Great, but these are not used by any blockchain today (as far as I am aware). This is putting the cart before the horse, and attempting to influence the direction of the underlying technology.
Blockchains are not "starting their migration", at least not today. We don't even have a credible path for ANY 'pre-CRQC' blockchain here. Keys too big bro. Come back with smaller keys if you want to encode them for all eternity.
What if... post quantum was worse than worthless, eg: actively harmful? Thanks for the increased surface area. Cryptoagility bloats the codebase. These implementations are large -- and likely full of bugs.
I want my hardware to support the underlying software implementation for its use case -- eg: key and signature generation for blockchains. The proactive implementation of cryptoprimatives that might be used one day --
What if we don't need it?
What if its broken?
What if the library leaks bits of the private key due to bugs?
I agree with you.
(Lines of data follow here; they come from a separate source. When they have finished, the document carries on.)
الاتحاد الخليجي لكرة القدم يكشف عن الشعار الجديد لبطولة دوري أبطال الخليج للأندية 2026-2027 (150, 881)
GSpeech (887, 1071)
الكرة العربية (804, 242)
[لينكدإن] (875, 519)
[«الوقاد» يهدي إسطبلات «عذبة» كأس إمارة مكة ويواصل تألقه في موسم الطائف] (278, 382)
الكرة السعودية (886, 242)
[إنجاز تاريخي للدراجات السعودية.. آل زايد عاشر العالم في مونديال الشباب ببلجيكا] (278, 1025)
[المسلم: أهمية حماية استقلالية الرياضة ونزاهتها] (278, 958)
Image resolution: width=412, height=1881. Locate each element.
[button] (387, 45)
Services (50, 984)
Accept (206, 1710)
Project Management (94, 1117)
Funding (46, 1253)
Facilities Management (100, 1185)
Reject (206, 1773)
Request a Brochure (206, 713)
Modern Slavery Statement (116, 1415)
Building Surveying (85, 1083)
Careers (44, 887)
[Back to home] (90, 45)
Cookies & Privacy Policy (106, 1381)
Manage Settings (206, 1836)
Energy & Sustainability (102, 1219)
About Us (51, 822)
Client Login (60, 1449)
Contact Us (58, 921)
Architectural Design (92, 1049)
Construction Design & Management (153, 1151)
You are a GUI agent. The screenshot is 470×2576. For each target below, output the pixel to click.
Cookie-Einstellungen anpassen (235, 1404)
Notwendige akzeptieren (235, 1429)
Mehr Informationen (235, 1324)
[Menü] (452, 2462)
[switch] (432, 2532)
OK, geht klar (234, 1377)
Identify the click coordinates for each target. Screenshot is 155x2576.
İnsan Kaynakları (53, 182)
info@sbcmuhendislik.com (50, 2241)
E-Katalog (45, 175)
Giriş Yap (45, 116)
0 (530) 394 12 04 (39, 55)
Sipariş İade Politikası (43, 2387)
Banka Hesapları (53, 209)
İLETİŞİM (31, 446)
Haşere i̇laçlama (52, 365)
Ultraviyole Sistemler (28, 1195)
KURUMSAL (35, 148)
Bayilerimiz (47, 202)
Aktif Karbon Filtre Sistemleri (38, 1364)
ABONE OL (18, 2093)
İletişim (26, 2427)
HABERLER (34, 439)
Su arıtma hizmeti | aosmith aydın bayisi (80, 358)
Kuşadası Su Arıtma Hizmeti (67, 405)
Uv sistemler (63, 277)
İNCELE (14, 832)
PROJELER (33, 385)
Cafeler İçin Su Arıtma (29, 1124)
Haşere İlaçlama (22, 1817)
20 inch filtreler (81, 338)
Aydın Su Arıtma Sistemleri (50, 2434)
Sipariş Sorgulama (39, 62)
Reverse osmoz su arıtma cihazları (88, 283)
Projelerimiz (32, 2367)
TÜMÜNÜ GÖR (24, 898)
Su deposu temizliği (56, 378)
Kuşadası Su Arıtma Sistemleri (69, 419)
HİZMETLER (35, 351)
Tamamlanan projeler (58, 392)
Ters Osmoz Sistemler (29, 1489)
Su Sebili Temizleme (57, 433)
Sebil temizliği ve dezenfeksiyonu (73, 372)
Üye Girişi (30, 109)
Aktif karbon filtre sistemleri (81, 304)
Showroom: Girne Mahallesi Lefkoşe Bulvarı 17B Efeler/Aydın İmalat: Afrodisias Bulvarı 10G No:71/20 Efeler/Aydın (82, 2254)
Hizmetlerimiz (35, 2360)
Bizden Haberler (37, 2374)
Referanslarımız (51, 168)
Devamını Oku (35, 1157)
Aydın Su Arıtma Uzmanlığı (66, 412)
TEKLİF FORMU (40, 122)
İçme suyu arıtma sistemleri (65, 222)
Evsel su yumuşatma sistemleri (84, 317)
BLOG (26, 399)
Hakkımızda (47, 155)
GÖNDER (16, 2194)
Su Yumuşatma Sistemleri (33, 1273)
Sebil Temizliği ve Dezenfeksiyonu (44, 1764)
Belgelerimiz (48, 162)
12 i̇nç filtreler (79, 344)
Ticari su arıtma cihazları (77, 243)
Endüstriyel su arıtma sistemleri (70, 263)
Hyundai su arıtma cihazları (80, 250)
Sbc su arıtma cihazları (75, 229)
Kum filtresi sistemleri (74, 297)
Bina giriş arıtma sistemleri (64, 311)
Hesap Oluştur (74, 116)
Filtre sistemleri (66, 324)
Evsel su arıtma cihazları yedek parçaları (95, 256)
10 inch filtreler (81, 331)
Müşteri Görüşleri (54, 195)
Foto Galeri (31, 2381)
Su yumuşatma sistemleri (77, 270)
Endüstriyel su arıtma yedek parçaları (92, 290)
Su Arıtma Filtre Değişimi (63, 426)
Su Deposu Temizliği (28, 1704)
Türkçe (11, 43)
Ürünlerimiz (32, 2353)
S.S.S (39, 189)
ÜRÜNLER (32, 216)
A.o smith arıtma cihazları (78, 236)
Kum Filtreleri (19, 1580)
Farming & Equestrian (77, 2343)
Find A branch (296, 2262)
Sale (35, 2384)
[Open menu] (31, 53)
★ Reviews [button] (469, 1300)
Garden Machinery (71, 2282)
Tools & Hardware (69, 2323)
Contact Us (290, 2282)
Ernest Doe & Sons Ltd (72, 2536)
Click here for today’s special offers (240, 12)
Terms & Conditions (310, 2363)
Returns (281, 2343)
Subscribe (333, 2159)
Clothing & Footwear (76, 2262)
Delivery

Indeed, my understanding of ML-DSA at least is that it is a hash-based system, which means Bitcoin would have to hard fork and possibly increase blocksize. It's very much shitcoiner support.
What I wonder though is if we will see some of the multi-coin wallets do this as a way of trying to get market share ahead of any Bitcoin quantum resistant changes. Even though there is no guarantee of the sort of algorithm Bitcoin might adopt to introduce quantum resistance, just as a marketing tool of sorts.